**REQUIREMENT:**
Switch "column header" to "column heading" throughout the items below, and give all the lines back with nothing else changed.

**A block of data:**
====================

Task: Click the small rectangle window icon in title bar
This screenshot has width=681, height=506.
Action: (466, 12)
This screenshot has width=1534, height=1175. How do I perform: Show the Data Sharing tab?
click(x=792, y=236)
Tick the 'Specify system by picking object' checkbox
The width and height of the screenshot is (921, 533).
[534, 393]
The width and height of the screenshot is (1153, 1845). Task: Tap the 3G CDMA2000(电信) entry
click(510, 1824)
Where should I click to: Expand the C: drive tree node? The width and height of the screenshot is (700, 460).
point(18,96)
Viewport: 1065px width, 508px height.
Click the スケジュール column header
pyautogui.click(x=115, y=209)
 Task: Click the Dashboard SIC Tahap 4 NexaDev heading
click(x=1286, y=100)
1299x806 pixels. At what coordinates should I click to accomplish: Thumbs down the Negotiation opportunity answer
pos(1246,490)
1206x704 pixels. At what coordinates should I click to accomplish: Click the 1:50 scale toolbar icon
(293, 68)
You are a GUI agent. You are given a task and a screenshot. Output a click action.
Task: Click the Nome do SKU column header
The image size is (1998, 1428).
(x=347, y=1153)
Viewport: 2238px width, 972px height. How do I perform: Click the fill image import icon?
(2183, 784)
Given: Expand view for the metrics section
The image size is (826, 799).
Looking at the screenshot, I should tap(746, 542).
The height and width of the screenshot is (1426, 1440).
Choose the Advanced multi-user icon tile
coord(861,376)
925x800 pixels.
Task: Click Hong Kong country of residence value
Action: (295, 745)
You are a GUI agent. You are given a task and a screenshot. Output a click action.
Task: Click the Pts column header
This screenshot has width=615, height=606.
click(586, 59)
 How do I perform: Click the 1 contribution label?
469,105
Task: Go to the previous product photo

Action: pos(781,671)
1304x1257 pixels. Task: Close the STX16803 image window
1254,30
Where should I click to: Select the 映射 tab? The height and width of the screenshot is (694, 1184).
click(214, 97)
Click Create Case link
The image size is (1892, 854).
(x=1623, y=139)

====================

**ANSWER TO THE TASK:**
Task: Click the small rectangle window icon in title bar
This screenshot has width=681, height=506.
Action: (466, 12)
This screenshot has width=1534, height=1175. How do I perform: Show the Data Sharing tab?
click(x=792, y=236)
Tick the 'Specify system by picking object' checkbox
The width and height of the screenshot is (921, 533).
[534, 393]
The width and height of the screenshot is (1153, 1845). Task: Tap the 3G CDMA2000(电信) entry
click(510, 1824)
Where should I click to: Expand the C: drive tree node? The width and height of the screenshot is (700, 460).
point(18,96)
Viewport: 1065px width, 508px height.
Click the スケジュール column heading
pyautogui.click(x=115, y=209)
 Task: Click the Dashboard SIC Tahap 4 NexaDev heading
click(x=1286, y=100)
1299x806 pixels. At what coordinates should I click to accomplish: Thumbs down the Negotiation opportunity answer
pos(1246,490)
1206x704 pixels. At what coordinates should I click to accomplish: Click the 1:50 scale toolbar icon
(293, 68)
You are a GUI agent. You are given a task and a screenshot. Output a click action.
Task: Click the Nome do SKU column heading
The image size is (1998, 1428).
(x=347, y=1153)
Viewport: 2238px width, 972px height. How do I perform: Click the fill image import icon?
(2183, 784)
Given: Expand view for the metrics section
The image size is (826, 799).
Looking at the screenshot, I should tap(746, 542).
The height and width of the screenshot is (1426, 1440).
Choose the Advanced multi-user icon tile
coord(861,376)
925x800 pixels.
Task: Click Hong Kong country of residence value
Action: (295, 745)
You are a GUI agent. You are given a task and a screenshot. Output a click action.
Task: Click the Pts column heading
This screenshot has width=615, height=606.
click(586, 59)
 How do I perform: Click the 1 contribution label?
469,105
Task: Go to the previous product photo

Action: pos(781,671)
1304x1257 pixels. Task: Close the STX16803 image window
1254,30
Where should I click to: Select the 映射 tab? The height and width of the screenshot is (694, 1184).
click(214, 97)
Click Create Case link
The image size is (1892, 854).
(x=1623, y=139)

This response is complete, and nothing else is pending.